Elle eut un éblouissement : il était là !

— Mais, mon enfant, s’écria la mère, vous êtes blême ! Qu’avez-vous vu ?

— Blême ? s’écria son père à son tour. Ce n’est pas sérieux, la voilà rose comme une tranche de melon d’eau. Asseyez-vous, Gwendolen, asseyez-vous. Vous êtes-vous amusée ? Ici notre réunion a été charmante, fort gaie. Pourquoi miss Bella n’est-elle pas venue ? Elle aurait distrait M. Tracy, qui était un peu mal en train.

Elle jubilait maintenant et de ses yeux jaillit un éclair qui rencontra dans d’autres yeux une clarté lumineuse. Dans le laps de temps infiniment petit qu’est une seconde, deux aveux précieux furent échangés, reçus et compris. Anxiété, doute, appréhension, tout avait disparu comme par enchantement pour faire place à une quiétude céleste.

Sellers avait compté sur l’arrivée de Gwendolen pour animer la conversation, mais son espoir fut déçu. La conversation se traîna péniblement au milieu de phrases hachées ; généralement fier de sa fille, Sellers aimait à la produire et ne craignait pas que la beauté de miss Thompson lui portât ombrage ; Gwendolen cependant, ce soir-là, n’était pas à son avantage. Son père en parut fort contrarié.

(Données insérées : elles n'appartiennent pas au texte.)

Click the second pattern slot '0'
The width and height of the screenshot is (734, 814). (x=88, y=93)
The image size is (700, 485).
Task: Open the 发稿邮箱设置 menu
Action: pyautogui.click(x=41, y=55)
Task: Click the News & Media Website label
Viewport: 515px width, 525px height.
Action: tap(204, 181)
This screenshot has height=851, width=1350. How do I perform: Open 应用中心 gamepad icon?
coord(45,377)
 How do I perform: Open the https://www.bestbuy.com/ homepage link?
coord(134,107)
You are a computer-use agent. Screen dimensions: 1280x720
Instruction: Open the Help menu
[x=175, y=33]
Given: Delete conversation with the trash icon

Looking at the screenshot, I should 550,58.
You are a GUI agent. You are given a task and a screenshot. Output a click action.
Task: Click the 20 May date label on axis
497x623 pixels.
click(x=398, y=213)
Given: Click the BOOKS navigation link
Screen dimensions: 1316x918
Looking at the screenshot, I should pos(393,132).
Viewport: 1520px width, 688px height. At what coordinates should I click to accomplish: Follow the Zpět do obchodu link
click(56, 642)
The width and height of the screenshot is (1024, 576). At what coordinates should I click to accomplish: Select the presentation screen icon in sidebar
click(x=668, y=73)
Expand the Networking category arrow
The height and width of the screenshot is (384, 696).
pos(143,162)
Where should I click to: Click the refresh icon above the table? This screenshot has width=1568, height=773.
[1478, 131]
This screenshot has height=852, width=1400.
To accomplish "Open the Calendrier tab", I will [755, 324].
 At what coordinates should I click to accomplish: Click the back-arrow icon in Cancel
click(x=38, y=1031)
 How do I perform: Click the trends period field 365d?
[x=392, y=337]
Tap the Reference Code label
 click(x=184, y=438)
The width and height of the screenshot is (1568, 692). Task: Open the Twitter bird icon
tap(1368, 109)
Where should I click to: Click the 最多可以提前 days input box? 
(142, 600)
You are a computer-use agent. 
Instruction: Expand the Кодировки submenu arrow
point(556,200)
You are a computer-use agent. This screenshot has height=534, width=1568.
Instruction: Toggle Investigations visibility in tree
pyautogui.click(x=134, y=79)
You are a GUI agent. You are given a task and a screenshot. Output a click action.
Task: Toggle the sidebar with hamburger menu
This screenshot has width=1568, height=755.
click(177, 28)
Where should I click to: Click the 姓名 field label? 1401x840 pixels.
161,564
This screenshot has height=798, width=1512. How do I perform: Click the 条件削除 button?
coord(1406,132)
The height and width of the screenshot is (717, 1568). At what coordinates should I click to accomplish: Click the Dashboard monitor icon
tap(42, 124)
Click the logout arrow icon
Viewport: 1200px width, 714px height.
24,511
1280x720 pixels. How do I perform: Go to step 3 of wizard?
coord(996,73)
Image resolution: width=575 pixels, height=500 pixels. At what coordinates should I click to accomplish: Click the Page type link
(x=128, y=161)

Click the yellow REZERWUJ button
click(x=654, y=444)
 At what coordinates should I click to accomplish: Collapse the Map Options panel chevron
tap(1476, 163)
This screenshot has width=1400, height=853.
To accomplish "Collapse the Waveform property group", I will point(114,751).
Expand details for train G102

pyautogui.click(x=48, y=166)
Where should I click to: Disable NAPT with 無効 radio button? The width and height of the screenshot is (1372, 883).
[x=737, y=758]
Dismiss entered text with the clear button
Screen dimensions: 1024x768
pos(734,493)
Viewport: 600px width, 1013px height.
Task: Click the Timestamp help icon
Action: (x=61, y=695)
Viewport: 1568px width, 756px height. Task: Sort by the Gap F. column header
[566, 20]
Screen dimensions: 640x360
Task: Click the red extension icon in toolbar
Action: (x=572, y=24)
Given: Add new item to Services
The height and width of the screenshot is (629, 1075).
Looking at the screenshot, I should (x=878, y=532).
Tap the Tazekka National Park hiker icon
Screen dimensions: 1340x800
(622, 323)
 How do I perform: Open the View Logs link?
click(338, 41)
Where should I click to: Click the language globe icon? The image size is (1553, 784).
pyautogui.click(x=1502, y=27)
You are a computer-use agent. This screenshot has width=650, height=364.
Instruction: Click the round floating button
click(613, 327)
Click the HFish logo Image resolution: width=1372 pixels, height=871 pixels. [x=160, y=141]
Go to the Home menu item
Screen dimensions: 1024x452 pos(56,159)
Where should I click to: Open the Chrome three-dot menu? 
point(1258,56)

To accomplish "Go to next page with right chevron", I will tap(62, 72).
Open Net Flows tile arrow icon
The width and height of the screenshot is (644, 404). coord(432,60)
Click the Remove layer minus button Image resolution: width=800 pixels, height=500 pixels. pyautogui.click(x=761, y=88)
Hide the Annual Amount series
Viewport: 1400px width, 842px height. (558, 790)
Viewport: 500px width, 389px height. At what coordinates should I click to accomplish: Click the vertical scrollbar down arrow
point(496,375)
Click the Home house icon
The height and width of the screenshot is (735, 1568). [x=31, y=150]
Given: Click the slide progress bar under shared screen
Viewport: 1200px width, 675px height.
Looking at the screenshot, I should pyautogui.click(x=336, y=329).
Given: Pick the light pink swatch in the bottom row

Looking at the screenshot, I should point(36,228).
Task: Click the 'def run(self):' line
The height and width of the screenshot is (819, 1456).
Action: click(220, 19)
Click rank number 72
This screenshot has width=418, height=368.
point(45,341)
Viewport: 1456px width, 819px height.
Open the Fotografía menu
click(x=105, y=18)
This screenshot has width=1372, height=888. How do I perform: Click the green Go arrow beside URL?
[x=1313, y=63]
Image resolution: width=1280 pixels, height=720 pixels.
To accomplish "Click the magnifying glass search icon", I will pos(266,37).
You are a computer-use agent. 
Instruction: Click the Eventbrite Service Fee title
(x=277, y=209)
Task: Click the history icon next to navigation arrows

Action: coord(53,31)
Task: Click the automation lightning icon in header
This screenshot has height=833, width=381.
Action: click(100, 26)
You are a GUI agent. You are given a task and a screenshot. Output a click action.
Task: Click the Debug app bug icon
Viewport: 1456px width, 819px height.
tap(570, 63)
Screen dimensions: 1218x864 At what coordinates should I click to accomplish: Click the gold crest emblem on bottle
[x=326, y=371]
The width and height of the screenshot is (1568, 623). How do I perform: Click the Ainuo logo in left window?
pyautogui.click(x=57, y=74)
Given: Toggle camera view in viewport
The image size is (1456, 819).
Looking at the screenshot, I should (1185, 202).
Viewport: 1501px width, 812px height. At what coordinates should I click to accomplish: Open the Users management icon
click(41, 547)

Que penserait cet Anglais, qui, à l’exemple de tous ses compatriotes, devait baser son appréciation sur des impressions particulières ? Il en conclurait que toutes les Américaines sont muettes comme il l’était lui-même et les jugerait défavorablement d’après l’exemple qu’il avait sous les yeux ; la pauvre petite, en effet, n’avait pas su l’émoustiller et il avait eu toutes les peines du monde à contenir son envie de bâiller.

La prochaine réunion produirait certainement sur Tracy une meilleure impression, il le fallait à tout prix, car Sellers prêtait à ce jeune Anglais les réflexions les plus malveillantes à l’égard de ses compatriotes. Il consignera dans son journal, pensa-t-il, que ma fille a été parfaitement terne et nulle, la pauvre chère petite ; et elle l’a été en effet au-dessus de toute expression ; et pourtant, belle comme la tentation, elle n’est capable que d’effeuiller les roses et de faire des boulettes de pain. J’en ai assez, j’ai trop lutté, j’abandonne la partie à d’autres s’ils veulent.